Researchers from the Microsoft Incident Response – Detection and Response Team (DART) have identified an emerging threat actor, tracked as Storm-2755, who has perfected the art of the “payroll pirate” attack.

The campaign is a sophisticated blend of technical bypasses and classic social engineering, designed to quietly divert salary payments into attacker-controlled accounts before the victim or the employer even realizes a breach has occurred.

Unlike many state-sponsored actors that target specific industries, Storm-2755 takes a broader, geographic approach. According to the Microsoft report, “the actor relied exclusively on geographic targeting of Canadian users and used malvertising and search engine optimization (SEO) poisoning on industry agnostic search terms to identify victims”.

When a user clicks on one of these “poisoned” search results, they are led into an Adversary-in-the-Middle (AITM) trap. This technique allows the threat actor to hijack authenticated sessions in real-time. The most dangerous aspect of this approach is its efficiency: it allows the actor to “bypass multifactor authentication (MFA) and blend into legitimate user activity”, making the compromise nearly invisible to standard security logs.

Once Storm-2755 gains access to an employee’s profile, the “piracy” begins. The actor’s primary goal is to change direct deposit details. In many cases, they attempt to do this by impersonating the employee in emails to Human Resources.

A sample email intercepted by researchers shows the actor’s conversational tone: “Hi there, I’m setting up a new banking package and need to change my direct deposit details, should I send the void cheque to this email, or is there another place I should upload or drop it off?”.

However, if social engineering fails, Storm-2755 isn’t afraid to get their hands dirty.

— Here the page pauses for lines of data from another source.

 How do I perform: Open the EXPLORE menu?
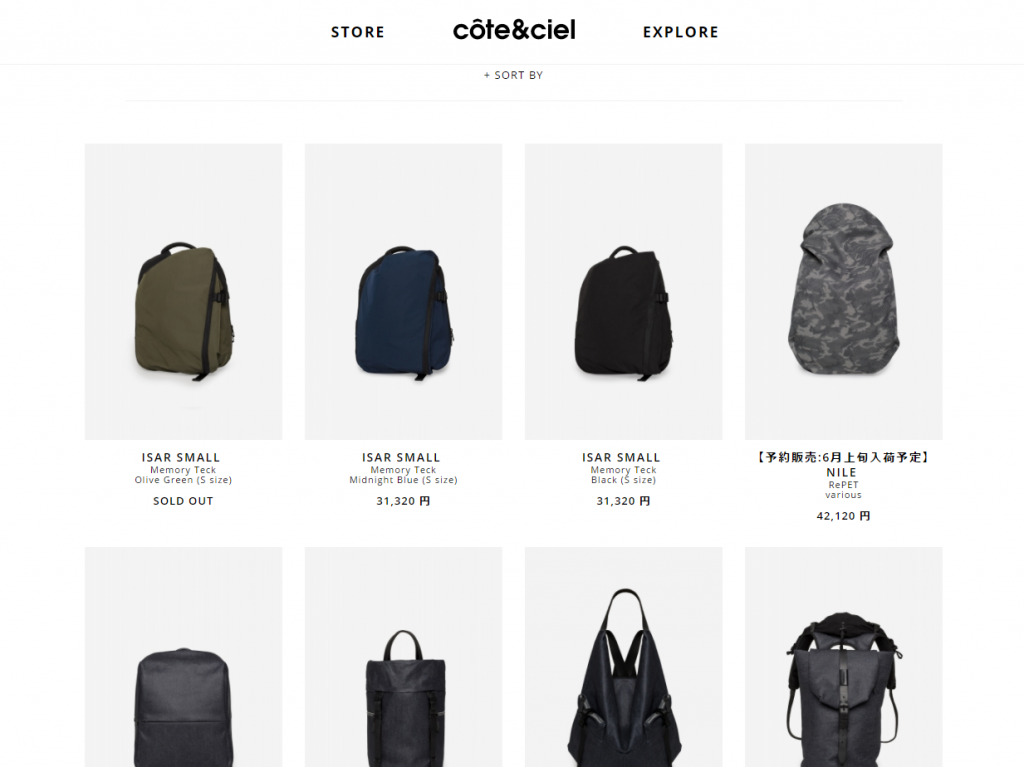click(x=680, y=32)
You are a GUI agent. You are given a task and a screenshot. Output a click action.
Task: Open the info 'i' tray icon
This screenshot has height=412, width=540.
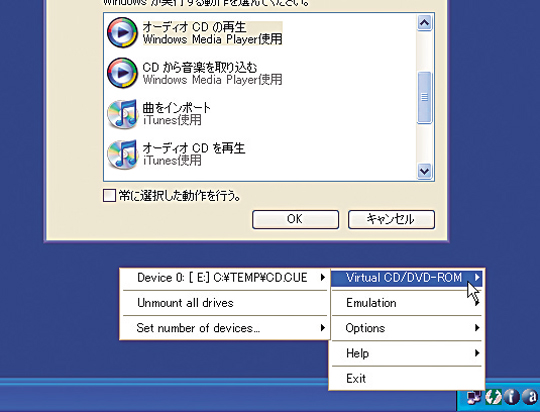click(511, 397)
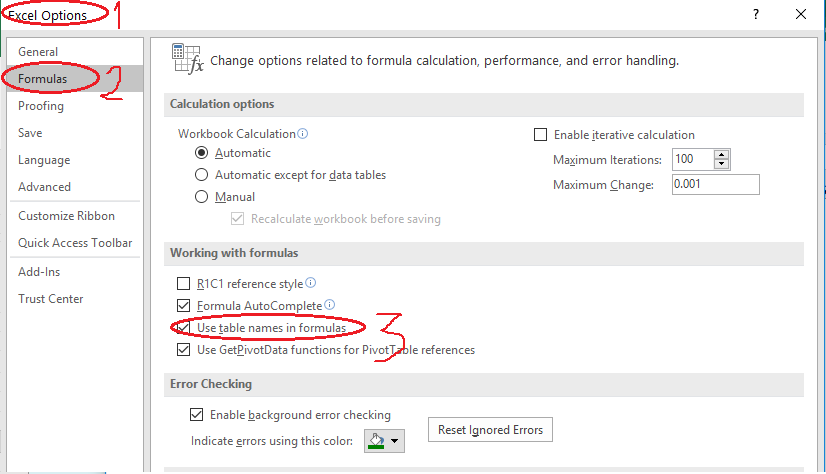The height and width of the screenshot is (474, 826).
Task: Uncheck Use table names in formulas
Action: [183, 328]
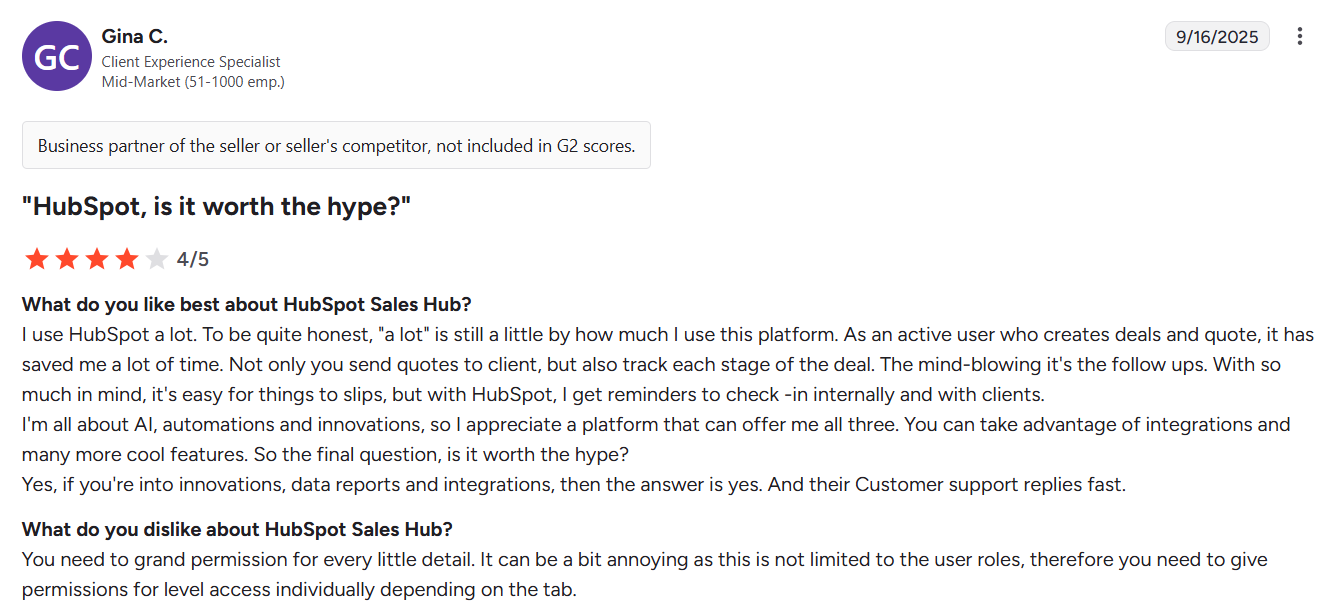This screenshot has height=613, width=1338.
Task: Click the purple GC reviewer avatar
Action: click(x=57, y=57)
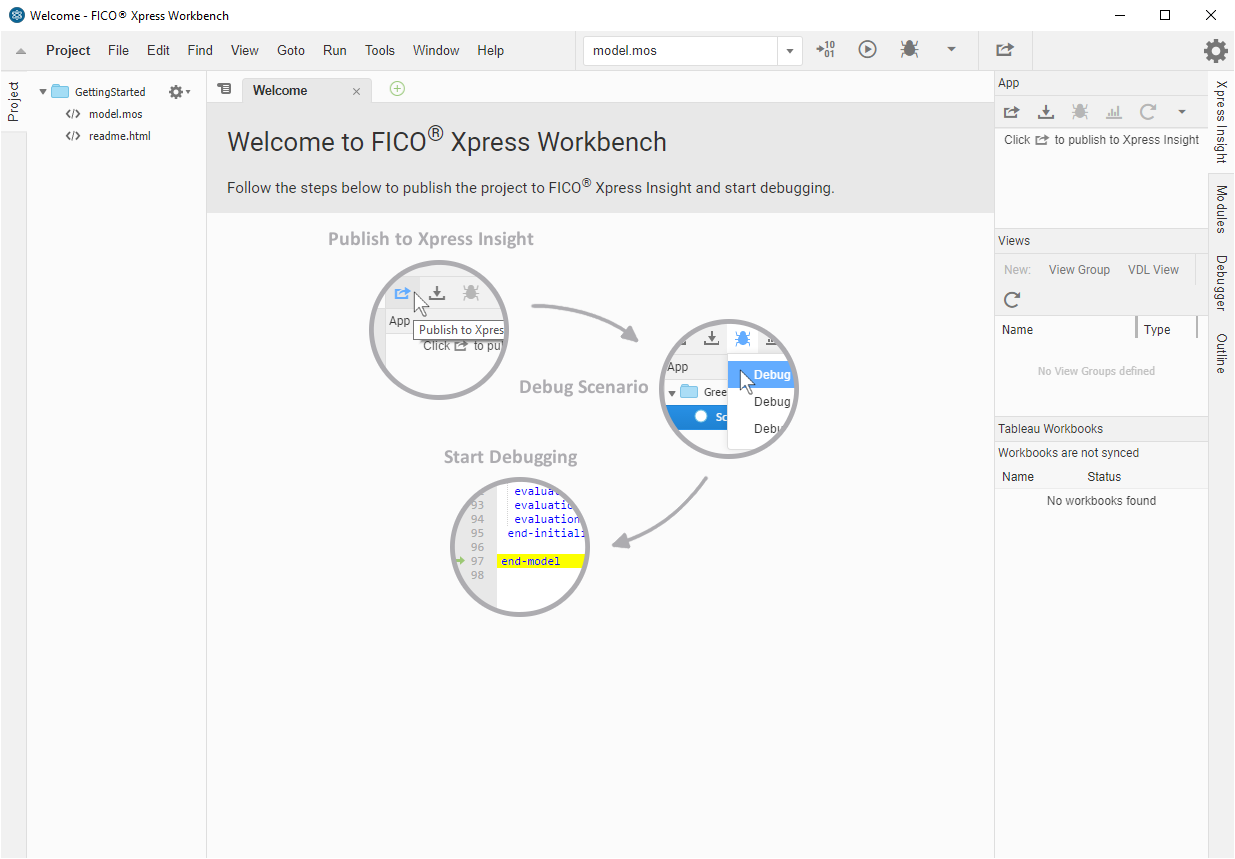
Task: Click the compile model icon in toolbar
Action: click(x=825, y=49)
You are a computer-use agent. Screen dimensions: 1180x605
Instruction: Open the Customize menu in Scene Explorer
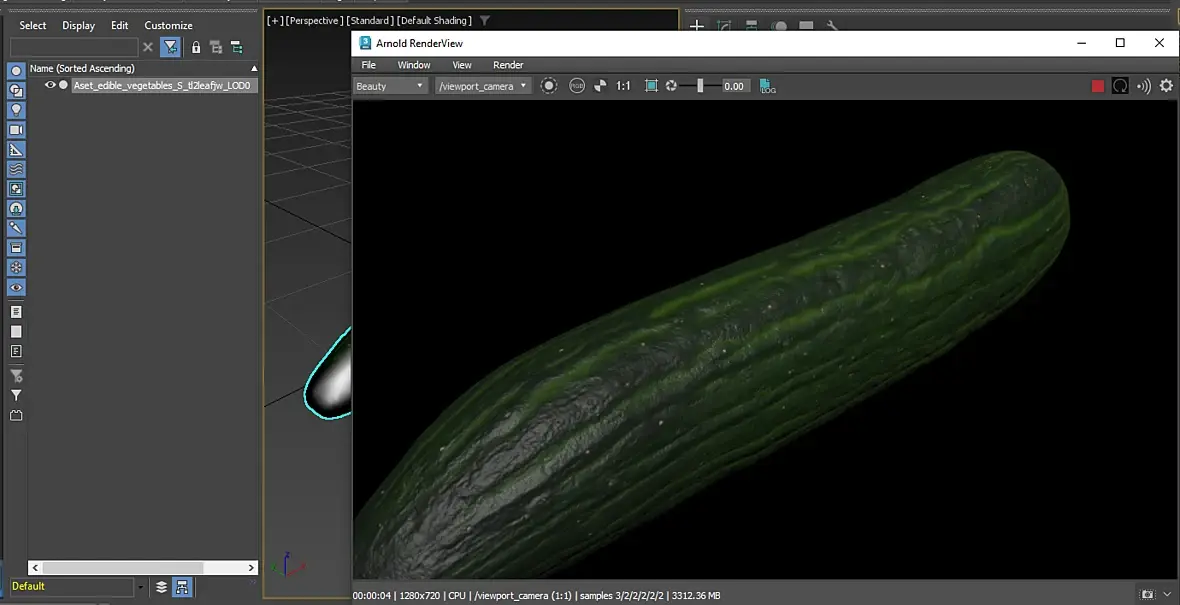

Microsoft observed “a pivot to direct interaction and manual manipulation of HR software-as-a-service (SaaS) programs such as Workday”. By manually navigating these platforms, the attackers can often override security questions or update banking information directly from the hijacked session.

Microsoft has been proactive in countering this emerging threat, engaging in “multiple disruption efforts to help prevent further compromise, including tenant takedown”.

To protect your organization from becoming the next port of call for Storm-2755, security experts recommend several layers of defense:

• Educate Employees: Raise awareness about the risks of clicking on search engine ads for login portals and the nature of AITM attacks.
• Harden HR SaaS Access: Implement strict conditional access policies and monitor for unusual changes to direct deposit information.
• Verify Out-of-Band: HR departments should implement a policy of calling employees on a known phone number to verify any request for changes to banking or payroll information.